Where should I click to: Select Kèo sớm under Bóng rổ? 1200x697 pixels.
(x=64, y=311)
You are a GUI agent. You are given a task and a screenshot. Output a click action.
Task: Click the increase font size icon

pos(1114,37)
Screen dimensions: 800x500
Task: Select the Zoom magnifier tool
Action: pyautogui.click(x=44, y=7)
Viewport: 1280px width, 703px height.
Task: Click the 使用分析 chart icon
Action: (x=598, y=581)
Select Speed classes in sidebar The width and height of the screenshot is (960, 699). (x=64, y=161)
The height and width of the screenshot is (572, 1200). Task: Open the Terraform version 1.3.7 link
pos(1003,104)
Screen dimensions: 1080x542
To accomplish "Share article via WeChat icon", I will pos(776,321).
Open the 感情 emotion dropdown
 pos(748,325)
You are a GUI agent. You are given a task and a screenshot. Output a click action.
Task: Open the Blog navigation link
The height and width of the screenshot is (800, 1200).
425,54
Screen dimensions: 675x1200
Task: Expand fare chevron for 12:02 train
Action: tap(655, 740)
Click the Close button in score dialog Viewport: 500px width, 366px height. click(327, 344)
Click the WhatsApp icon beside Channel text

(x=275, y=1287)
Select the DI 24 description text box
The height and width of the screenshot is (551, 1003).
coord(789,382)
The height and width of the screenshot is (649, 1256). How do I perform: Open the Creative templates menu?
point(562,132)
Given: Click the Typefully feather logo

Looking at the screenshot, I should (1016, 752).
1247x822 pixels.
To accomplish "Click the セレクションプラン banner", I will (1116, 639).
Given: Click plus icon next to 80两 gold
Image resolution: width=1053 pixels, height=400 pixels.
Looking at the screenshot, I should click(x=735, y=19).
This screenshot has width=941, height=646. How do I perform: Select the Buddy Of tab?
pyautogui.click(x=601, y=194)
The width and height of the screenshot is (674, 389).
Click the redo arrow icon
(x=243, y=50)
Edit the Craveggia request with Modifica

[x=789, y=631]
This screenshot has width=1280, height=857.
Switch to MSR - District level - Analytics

#### [What the task requires]
Please copy the entire listing, leaving each line exactly as written.

#### [Response to the task]
Where should I click to: Select Kèo sớm under Bóng rổ? 1200x697 pixels.
(x=64, y=311)
You are a GUI agent. You are given a task and a screenshot. Output a click action.
Task: Click the increase font size icon

pos(1114,37)
Screen dimensions: 800x500
Task: Select the Zoom magnifier tool
Action: pyautogui.click(x=44, y=7)
Viewport: 1280px width, 703px height.
Task: Click the 使用分析 chart icon
Action: (x=598, y=581)
Select Speed classes in sidebar The width and height of the screenshot is (960, 699). (x=64, y=161)
The height and width of the screenshot is (572, 1200). Task: Open the Terraform version 1.3.7 link
pos(1003,104)
Screen dimensions: 1080x542
To accomplish "Share article via WeChat icon", I will pos(776,321).
Open the 感情 emotion dropdown
 pos(748,325)
You are a GUI agent. You are given a task and a screenshot. Output a click action.
Task: Open the Blog navigation link
The height and width of the screenshot is (800, 1200).
425,54
Screen dimensions: 675x1200
Task: Expand fare chevron for 12:02 train
Action: tap(655, 740)
Click the Close button in score dialog Viewport: 500px width, 366px height. click(327, 344)
Click the WhatsApp icon beside Channel text

(x=275, y=1287)
Select the DI 24 description text box
The height and width of the screenshot is (551, 1003).
coord(789,382)
The height and width of the screenshot is (649, 1256). How do I perform: Open the Creative templates menu?
point(562,132)
Given: Click the Typefully feather logo

Looking at the screenshot, I should (1016, 752).
1247x822 pixels.
To accomplish "Click the セレクションプラン banner", I will (1116, 639).
Given: Click plus icon next to 80两 gold
Image resolution: width=1053 pixels, height=400 pixels.
Looking at the screenshot, I should click(x=735, y=19).
This screenshot has width=941, height=646. How do I perform: Select the Buddy Of tab?
pyautogui.click(x=601, y=194)
The width and height of the screenshot is (674, 389).
Click the redo arrow icon
(x=243, y=50)
Edit the Craveggia request with Modifica

[x=789, y=631]
This screenshot has width=1280, height=857.
Switch to MSR - District level - Analytics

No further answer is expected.